====== TEXT FOR ANALYSIS ======

Information packages should also include the percentage of the monthly mortgage payment the applicant wants deferred, how long relief will be needed, sincere cash-flow projections, and actions which have already been taken.
“Start getting ready to have a very good, candid discussion with them with information that’s easy to understand and documented,” said Lobo.
Stock market reaction to COVID-19
Though the stock market rallied somewhat last week, it had dropped by about 4,500 points in the one-month period ending March 27. The share prices of real estate investment trusts haven’t escaped this volatility.
For example: Boardwalk REIT (BEI-UN-T) saw its share price drop by about $25 during that time, while CAPREIT’s (CAR-UN-T) price fell by about $16, and Killam Apartment REIT’s (KMP-UN-T) price slid by about $6.
While Calgary-based Boardwalk may be in a somewhat more challenging position because of its large Alberta portfolio and the recent sharp decline in oil prices, compounded by COVID-19 issues, all three REITs are still solid operators.
Stock prices are likely to over-react both up and down over the next two quarters.

====== GIVEN DATA ======

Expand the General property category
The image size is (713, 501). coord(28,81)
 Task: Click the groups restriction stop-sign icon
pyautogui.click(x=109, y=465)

======

_TASKS_.
**a.** From the text on mortgage relief and REIT share prices, copy verbatim the part that opens with "For example: Boardwalk" and closes with "next two quarters.".
**b.** In the text on mortgage relief and REIT share prices, by about how much did Killam Apartment REIT's share price slide during the one-month period ending March 27?
**c.** Go on with the text on mortgage relief and REIT share prices, starting right after its final sentence about stock prices over-reacting over the next two quarters.

_ANSWERS_.
**a.**
For example: Boardwalk REIT (BEI-UN-T) saw its share price drop by about $25 during that time, while CAPREIT’s (CAR-UN-T) price fell by about $16, and Killam Apartment REIT’s (KMP-UN-T) price slid by about $6.
While Calgary-based Boardwalk may be in a somewhat more challenging position because of its large Alberta portfolio and the recent sharp decline in oil prices, compounded by COVID-19 issues, all three REITs are still solid operators.
Stock prices are likely to over-react both up and down over the next two quarters.

**b.** About $6.

**c.**
However, Lobo said large REITs are only 30 per cent leveraged, have plenty of liquidity and should be able to deal with any obstacles they face. This could include suspending capital expenditures to offset decreases in revenue cash-flow.
Apartment transactions slowing
Apartment transactions have dropped in March and are expected to slow for the next few months, perhaps longer because deals can take months to close.
“Pens are being put down and people are taking a wait-and-see approach, and that’s a completely rational thing to do,” said Lobo.
Once things return more to normal, Lobo believes there will be pent-up demand for apartment investment.
Demand from investors and tenants will remain strong, along with the business fundamentals of an undersupplied market, and many people will be wary of equities after witnessing stock market volatility.
Lobo also expects government programs to encourage developers to build apartment buildings.
Lobo said there were approximately 12,000 apartment units in Toronto renting on Airbnb a few years ago, and there’s anecdotal evidence some of those could come on to the rental housing market because people aren’t travelling.
That could play a role in reducing the demand for units, though more development is still needed.
New apartment construction and leasing
“If you’re a developer or a lender and you’re in new apartment construction and approaching lease-up, or you’re in lease-up . . . it’s going to be more of a challenge for you,” said Lobo.
He’s still bullish on the sector, though.
Lobo recommended developers and apartment owners at this stage devise a payment proposal for lenders that includes a detailed and written marketing, leasing and operational plan.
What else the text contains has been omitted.